Kainatta tek bir hakikat ve ideal olabilir ama hakikatı ve ideali doğru bildiğine gerçekten inanıyor musun? Bu bilgiye nereden eriştin? Yoksa yaşadıklarına ve öğrendiklerine bakarak kendi gerçekliğini oluşturmuş ve onu hakikat sanıyor olmayasın?

Herkes yanlış yolda, bir sen doğru yoldasın?

Türlü türlü insan, türlü türlü görüş var. N tane görüş varsa N-1 tanesi seninkinden farklı. Bu durum tüm bu insanların yanlış yolda olduğunu gösterir mi?

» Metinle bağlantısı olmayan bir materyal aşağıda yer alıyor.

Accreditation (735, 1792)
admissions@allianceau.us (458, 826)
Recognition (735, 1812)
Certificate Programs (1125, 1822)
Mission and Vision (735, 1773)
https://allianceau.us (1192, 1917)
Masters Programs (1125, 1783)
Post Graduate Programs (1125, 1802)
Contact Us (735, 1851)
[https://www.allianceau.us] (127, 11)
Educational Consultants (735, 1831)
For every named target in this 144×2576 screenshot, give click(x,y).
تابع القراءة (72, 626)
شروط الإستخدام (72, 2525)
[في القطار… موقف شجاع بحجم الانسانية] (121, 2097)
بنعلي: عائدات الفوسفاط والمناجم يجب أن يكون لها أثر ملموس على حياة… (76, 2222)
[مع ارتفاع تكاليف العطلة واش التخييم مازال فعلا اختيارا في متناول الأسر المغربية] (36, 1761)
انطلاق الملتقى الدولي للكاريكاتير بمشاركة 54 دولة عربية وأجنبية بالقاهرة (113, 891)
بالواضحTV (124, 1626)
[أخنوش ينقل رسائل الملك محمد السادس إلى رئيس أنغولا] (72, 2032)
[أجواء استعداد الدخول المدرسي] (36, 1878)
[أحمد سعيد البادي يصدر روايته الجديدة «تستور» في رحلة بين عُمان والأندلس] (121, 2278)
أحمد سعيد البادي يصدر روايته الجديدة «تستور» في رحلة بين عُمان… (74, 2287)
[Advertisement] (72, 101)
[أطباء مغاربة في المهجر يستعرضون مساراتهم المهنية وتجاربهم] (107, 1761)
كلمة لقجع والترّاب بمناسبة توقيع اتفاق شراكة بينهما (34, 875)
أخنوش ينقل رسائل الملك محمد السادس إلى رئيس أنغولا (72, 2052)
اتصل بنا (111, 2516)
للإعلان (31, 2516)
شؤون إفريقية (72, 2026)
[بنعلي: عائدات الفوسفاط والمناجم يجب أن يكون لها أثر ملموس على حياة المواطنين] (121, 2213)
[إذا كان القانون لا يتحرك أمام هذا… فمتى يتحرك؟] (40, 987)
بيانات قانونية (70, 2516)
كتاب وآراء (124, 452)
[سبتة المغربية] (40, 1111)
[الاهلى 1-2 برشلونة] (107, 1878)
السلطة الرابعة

Realistler ayağını yere bastırmak için var.

Hayalindeki ideali savunurken kendini "ama gerçekler böyle değil" diyen realist insanlarla tartışırken bulacaksın. Hiç idealinin yapılabilir olup olmadığını düşündün mü? Belki şu anki koşullarda yapılması mümkün olmayan bir şeyi diretiyorsun?

Herkes senin gibi prensip sahibi olmak zorunda değil, üzülme

Etik değerlere ve prensiplere sıkı sıkıya bağlısın. Kötü bir insan olmak seni korkutuyor. Halbuki etrafındaki birçok insanın pragmatik (çıkarcı) ve realist (gerçekçi) olduğunu görebilirsin. Bu durum seni sık sık zıvanadan çıkarabilir. Sinirlerine hakim ol. Çünkü insanların çoğu asla senin gibi olamayacaklar. Birçoğunun doğası bu.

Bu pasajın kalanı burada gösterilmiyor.